Copies of all lines containing the string "computer" are needed from the data below.

# Material for this task
%%

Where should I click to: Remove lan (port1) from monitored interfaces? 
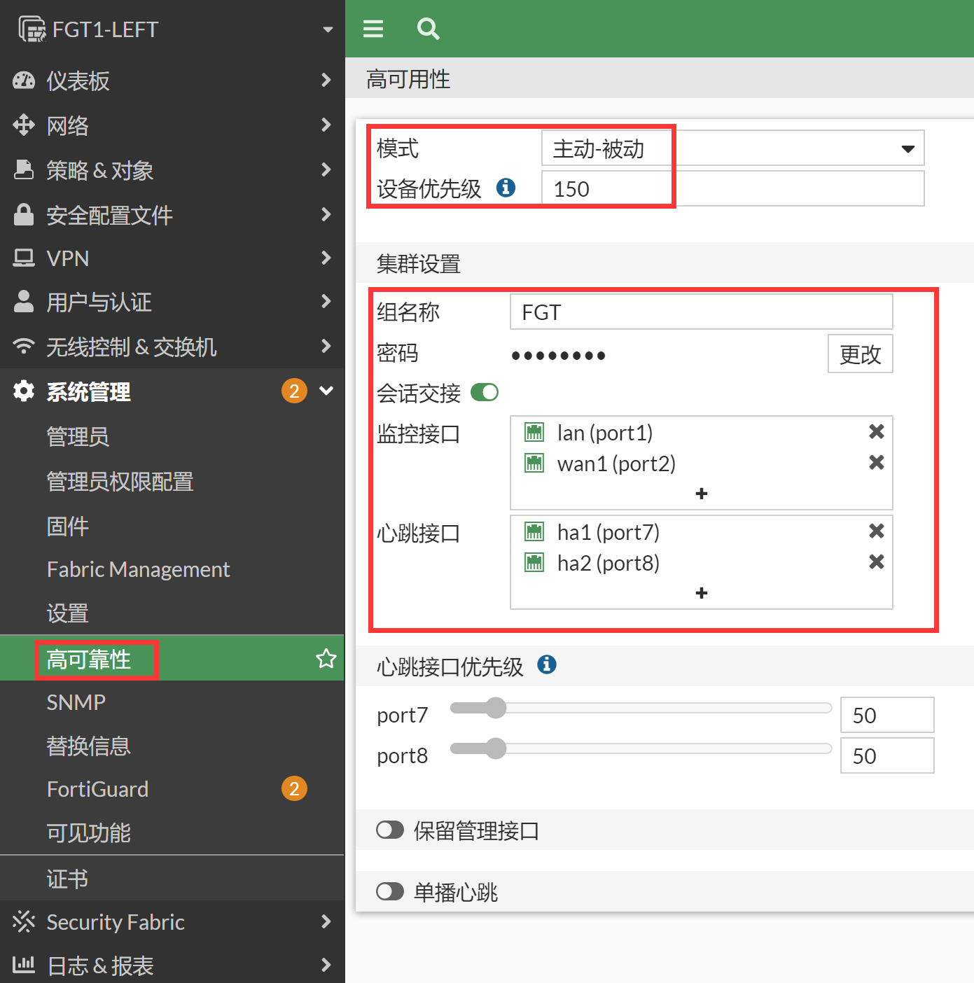click(x=876, y=432)
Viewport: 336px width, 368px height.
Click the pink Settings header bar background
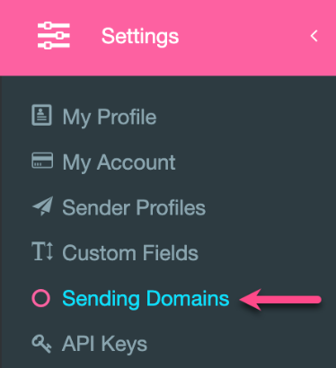[x=168, y=38]
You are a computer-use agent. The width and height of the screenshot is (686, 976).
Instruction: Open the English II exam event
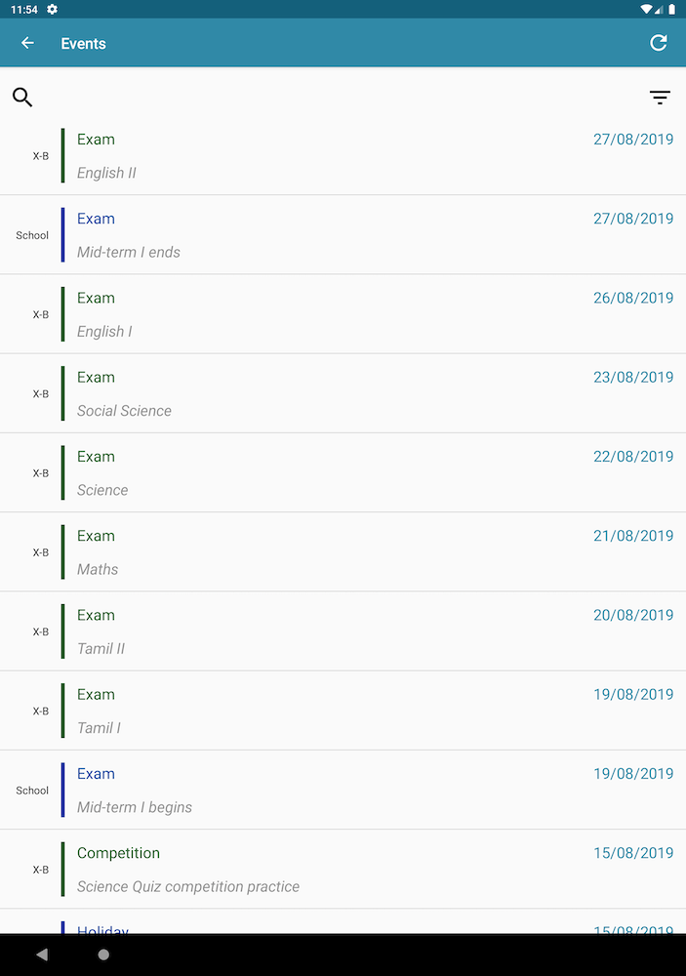pyautogui.click(x=343, y=156)
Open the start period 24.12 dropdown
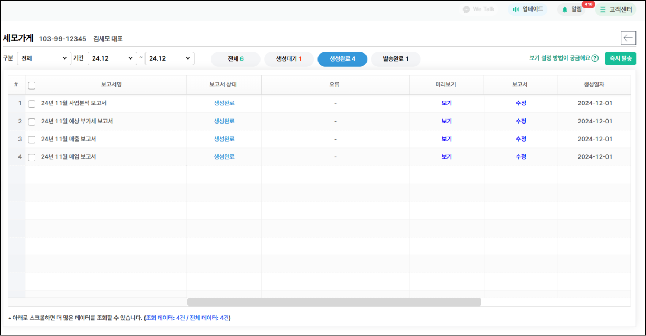Image resolution: width=646 pixels, height=336 pixels. (x=112, y=58)
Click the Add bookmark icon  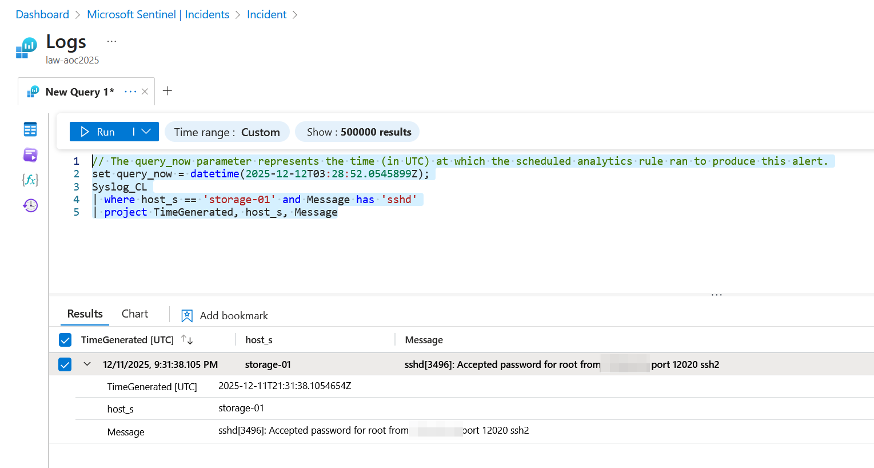[187, 316]
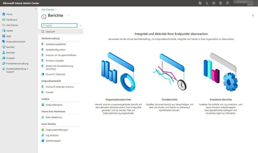
Task: Open the Berichte ellipsis menu
Action: (x=69, y=16)
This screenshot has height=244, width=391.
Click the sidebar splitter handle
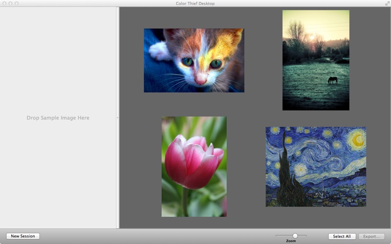(117, 118)
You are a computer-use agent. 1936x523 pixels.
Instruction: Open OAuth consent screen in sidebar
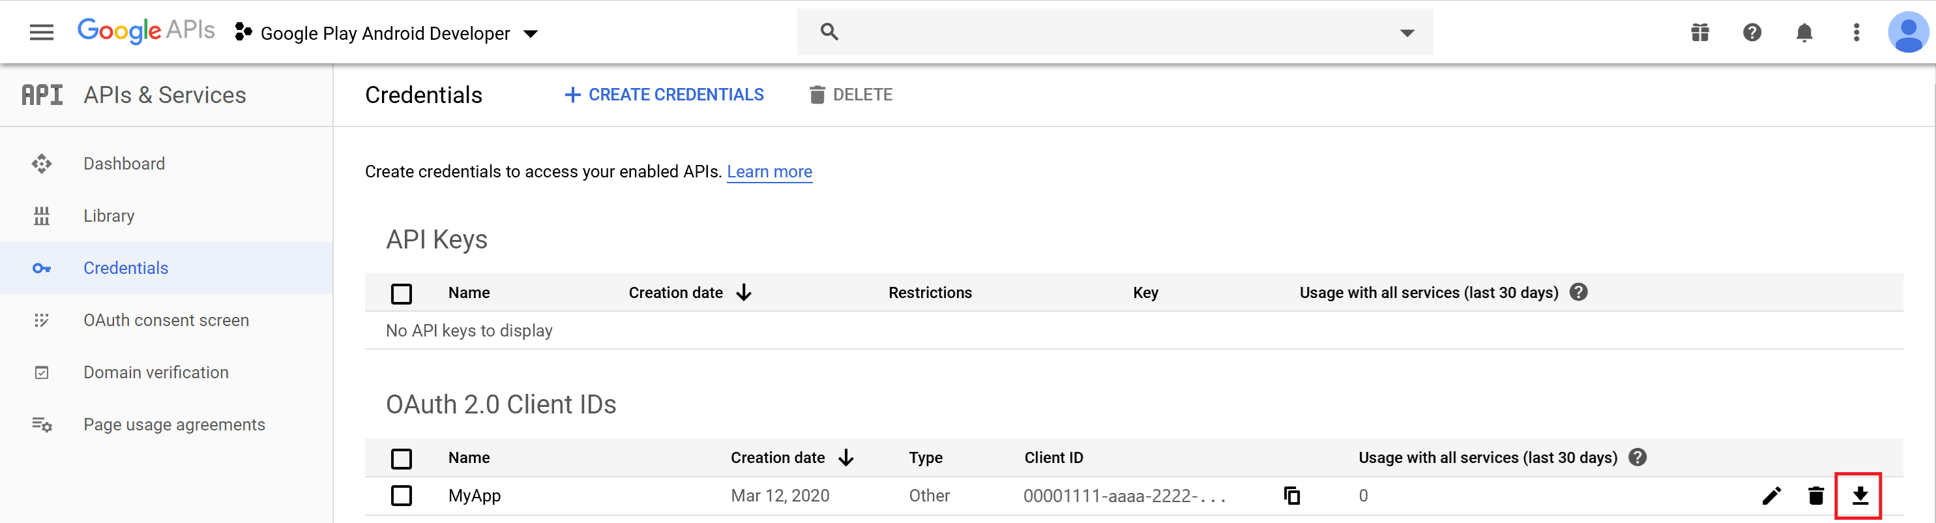click(165, 320)
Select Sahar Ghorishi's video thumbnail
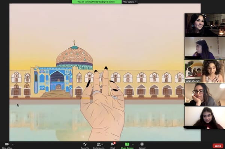Viewport: 225px width, 149px height. [x=205, y=71]
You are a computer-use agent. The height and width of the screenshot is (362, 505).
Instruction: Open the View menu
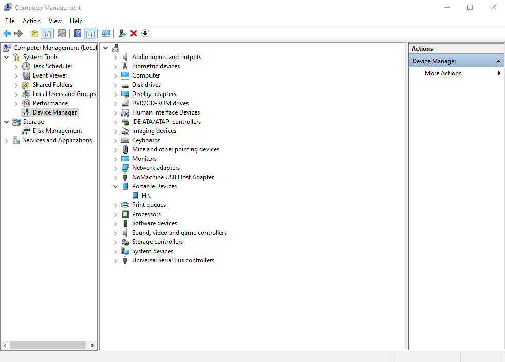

%%

# Task answer
You are a computer-use agent. The width and height of the screenshot is (686, 976).
You are a computer-use agent. 1936x523 pixels.
You are a computer-use agent. The height and width of the screenshot is (362, 505).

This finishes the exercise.